Major world events — the assassination of John F. Kennedy, the moon landings, the 9/11 attacks on America — attract conspiracy theorists like iron to a magnet, and Lockerbie is no exception. It was Iran; it was the Palestinians; it was Mossad; it was the Stasi; it was apartheid South Africa.
What makes Lockerbie different is that one of the 'theories' is almost certainly fact — but which one is anyone's guess. One man more entitled than most to make that guess is Jim Swire, the softly spoken but determined English country doctor whose daughter Flora, 23, perished on board the plane.
Swire, now in his late eighties, has devoted his life to finding the truth about Lockerbie. He met and questioned Al-Megrahi. He met and questioned Qaddafi. He has been a thorn in the side of UK and US authorities for more than 30 years, and he believes to this day that the case against Al-Megrahi was a travesty and a tissue of lies, to cover up some ghastly truth that may never be known.

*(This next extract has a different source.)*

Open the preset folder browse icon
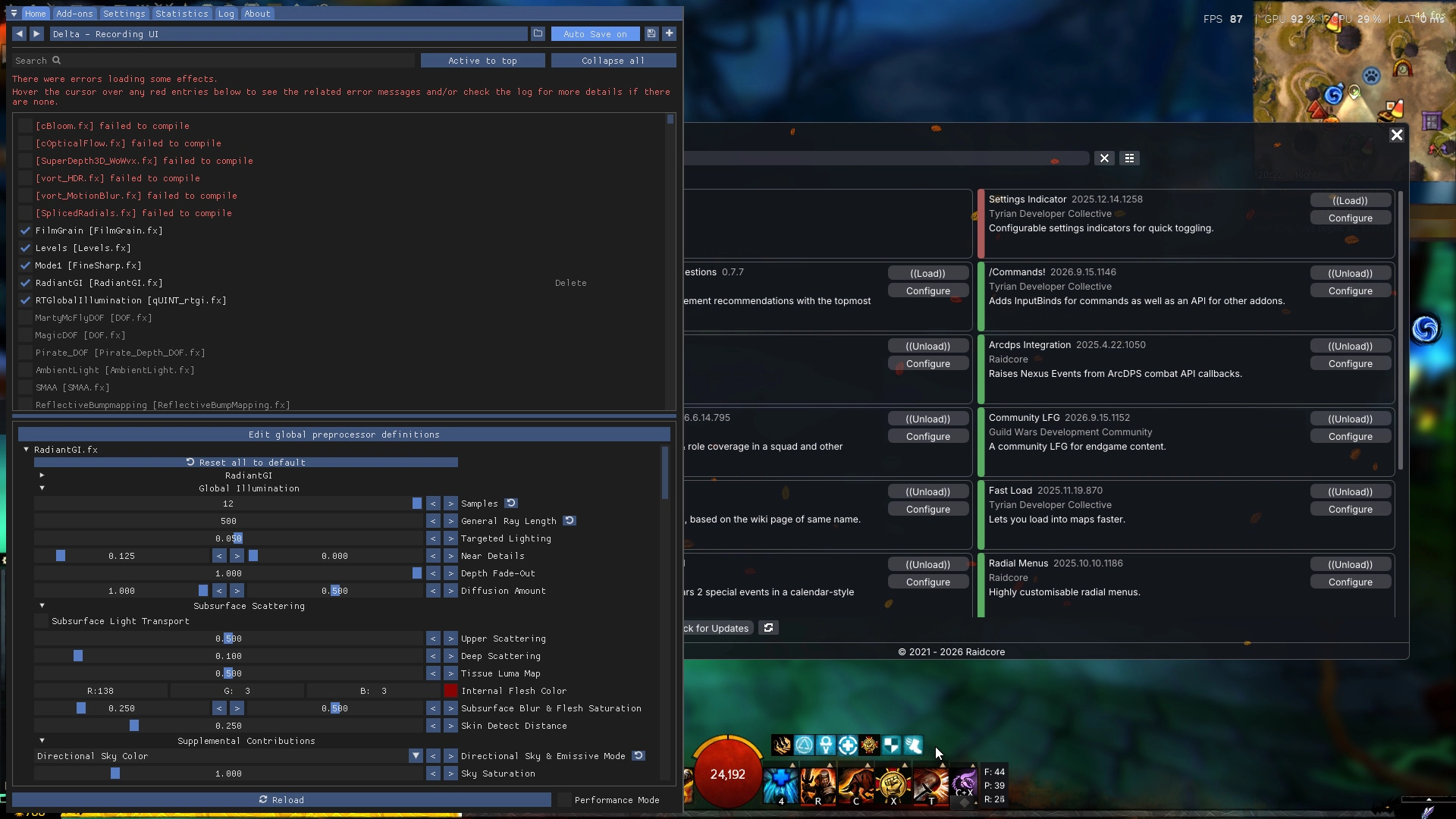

US President George H. W. Bush set up an aviation security commission in September 1989 to report on the plane's sabotage, and British relatives of the victims met members of the commission at the US Embassy in London in February the following year. A member of Bush's staff told one of the relatives: 'Your government and ours know exactly what happened, but they are never going to tell.'
Perhaps not. But like a tenacious shoot from a seed buried deep beneath the soil, the truth has a way of reaching the light.
This year the production of two television drama series, one focused on Swire's dogged search for that truth, has brought the Lockerbie tragedy back into the public consciousness. Old theories are being revived.
But this year could also see those theories refuted — or vindicated.
On May 12, a man identified in court papers as Abu Agila Mohammad Masud Kheir Al-Marimi, or simply Masud, will go on trial in Washington charged with having made the bomb that destroyed Pan Am Flight 103.
The story of how Masud was identified, captured and extradited to the US — a country with which Libya has no extradition treaty — remains to be told.
It also remains to be seen whether the trial of Masud will bring some kind of closure, or simply further distress, for the still-grieving families of the victims of Pan Am Flight 103, and for the people of Lockerbie.